- **Entries provided**:
----------------

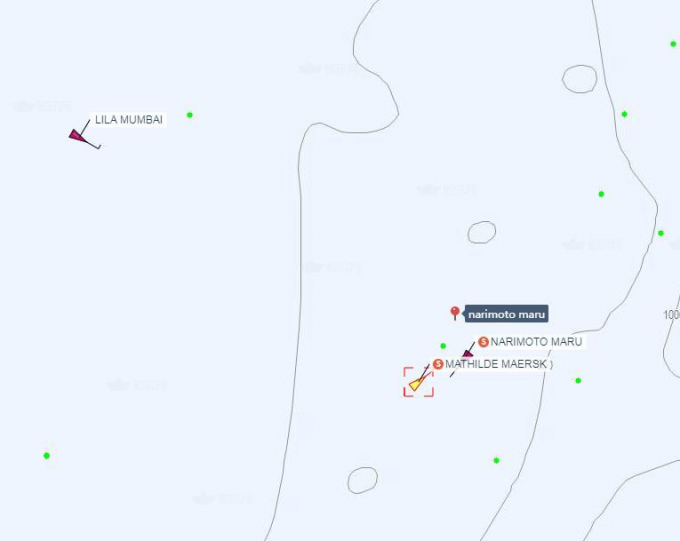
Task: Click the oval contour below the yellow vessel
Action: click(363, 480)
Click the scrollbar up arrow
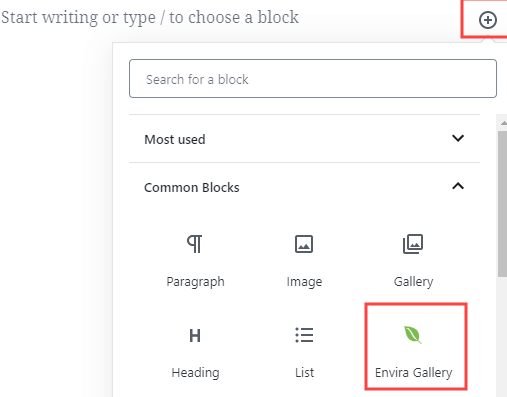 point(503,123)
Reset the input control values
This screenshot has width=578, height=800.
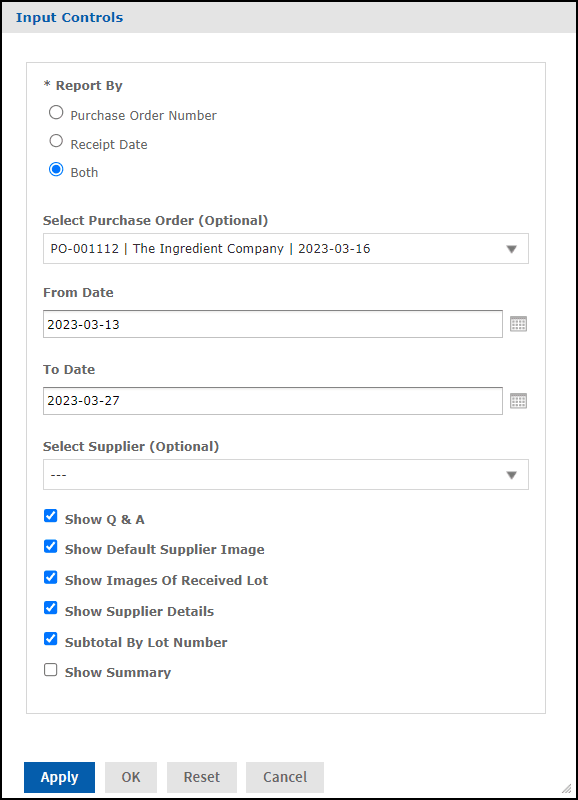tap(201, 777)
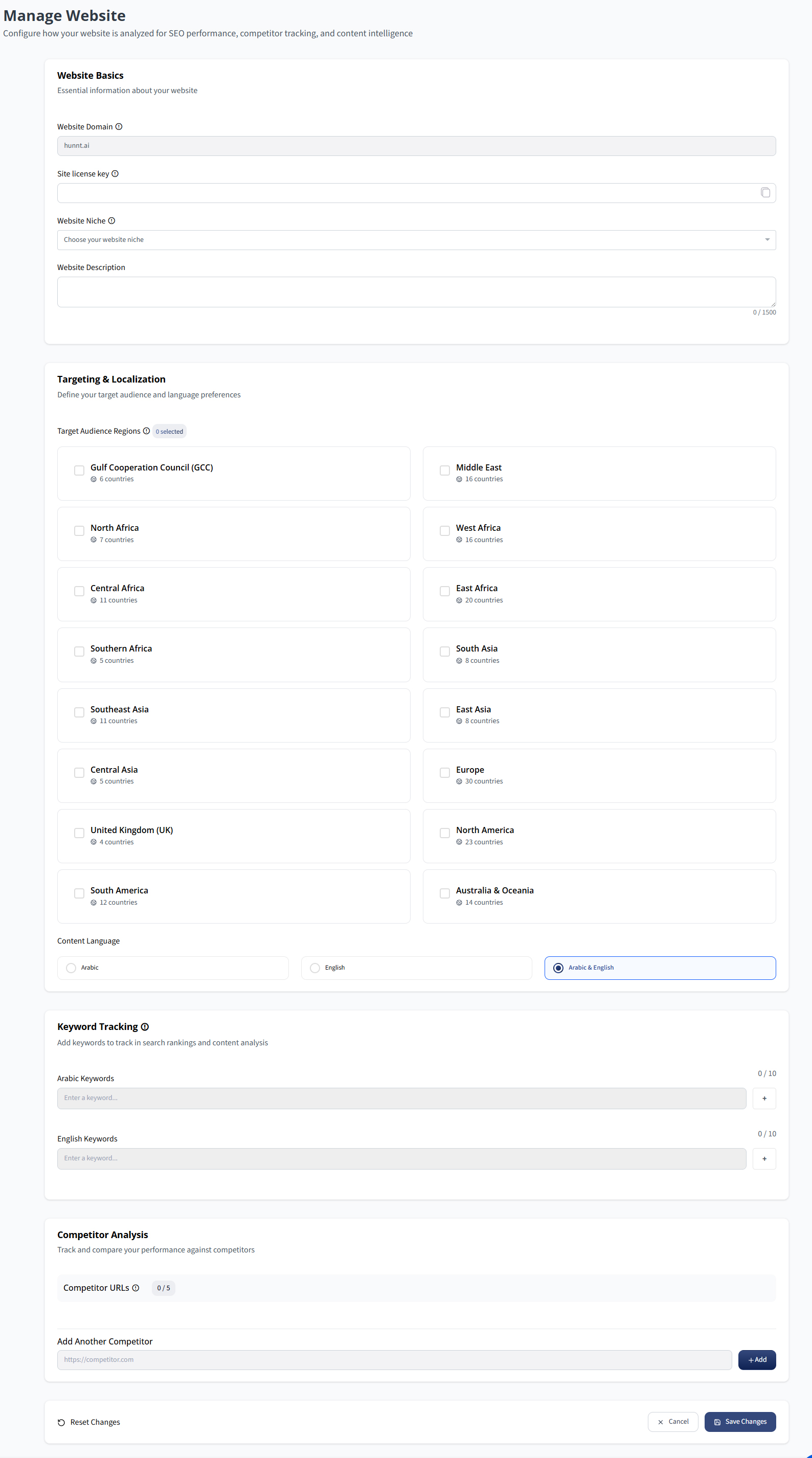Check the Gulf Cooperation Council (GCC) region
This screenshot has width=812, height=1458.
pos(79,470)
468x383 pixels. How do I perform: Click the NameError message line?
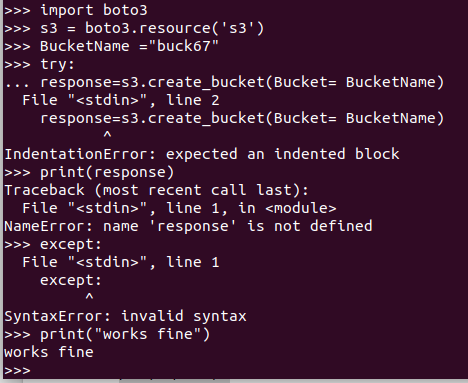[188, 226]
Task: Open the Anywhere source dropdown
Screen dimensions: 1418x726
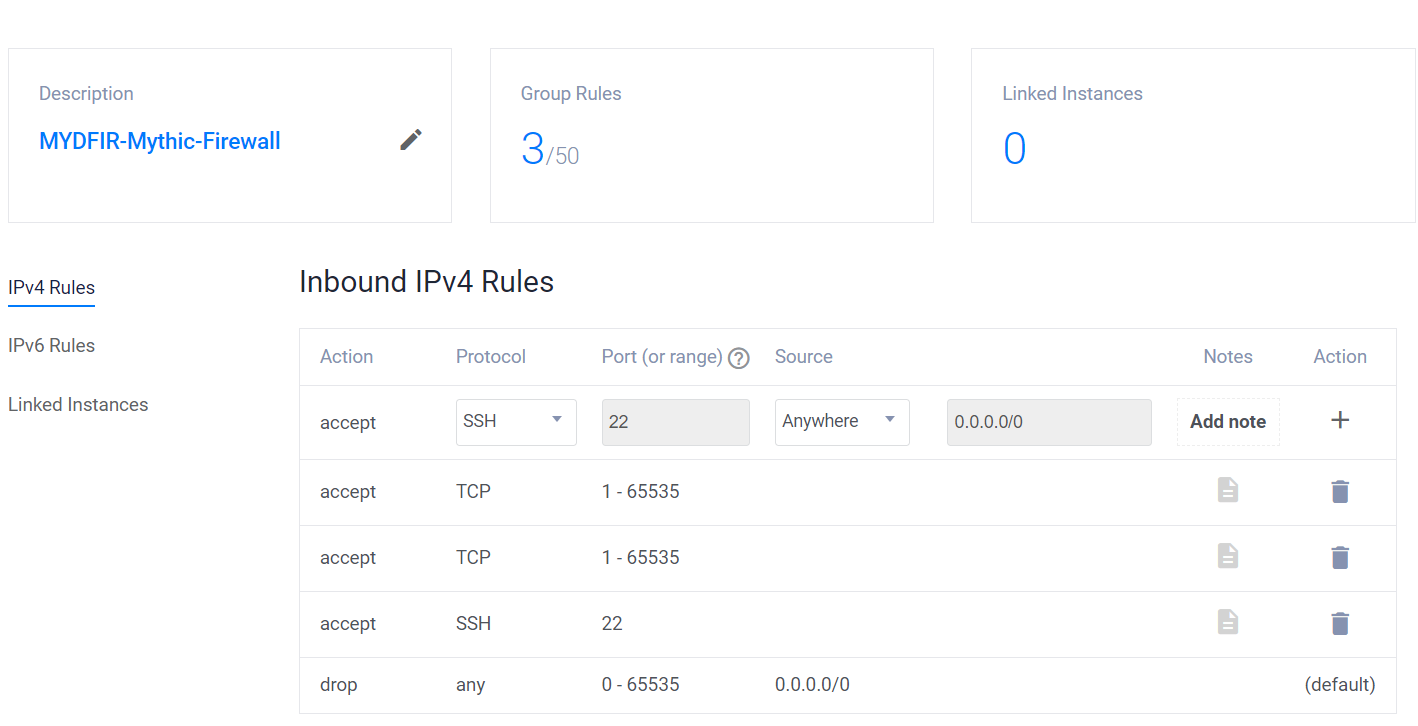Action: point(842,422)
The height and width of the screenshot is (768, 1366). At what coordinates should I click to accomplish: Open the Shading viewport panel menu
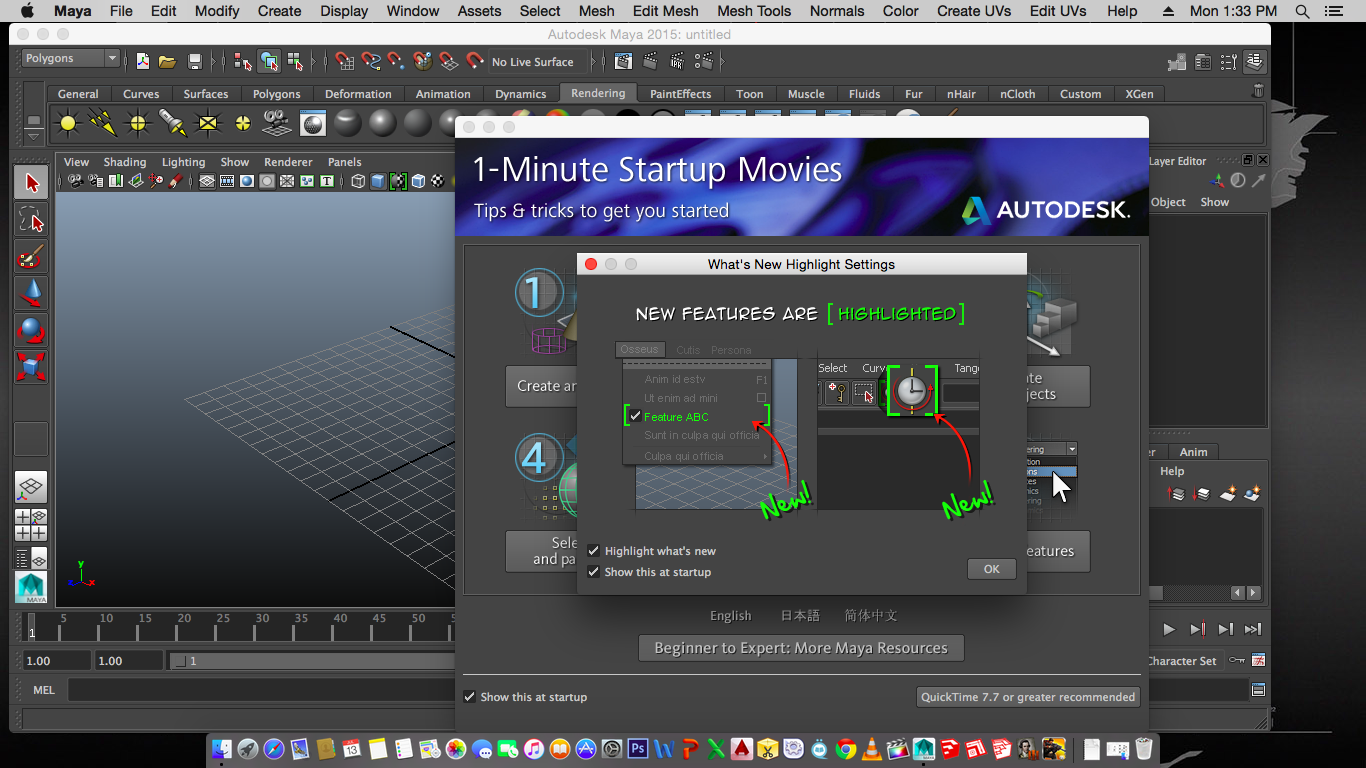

----------------

Please copy the lines of the records starting with the line with "Task: Open the Anywhere source dropdown" and going on through the end of the records, swapping "dropdown" for "drop-down list" and keeping everything else the same. Leave the pictures out of your answer.

Task: Open the Anywhere source drop-down list
Screen dimensions: 1418x726
Action: point(842,422)
The height and width of the screenshot is (768, 1366). At what coordinates should I click to accomplish: Open the Shading viewport panel menu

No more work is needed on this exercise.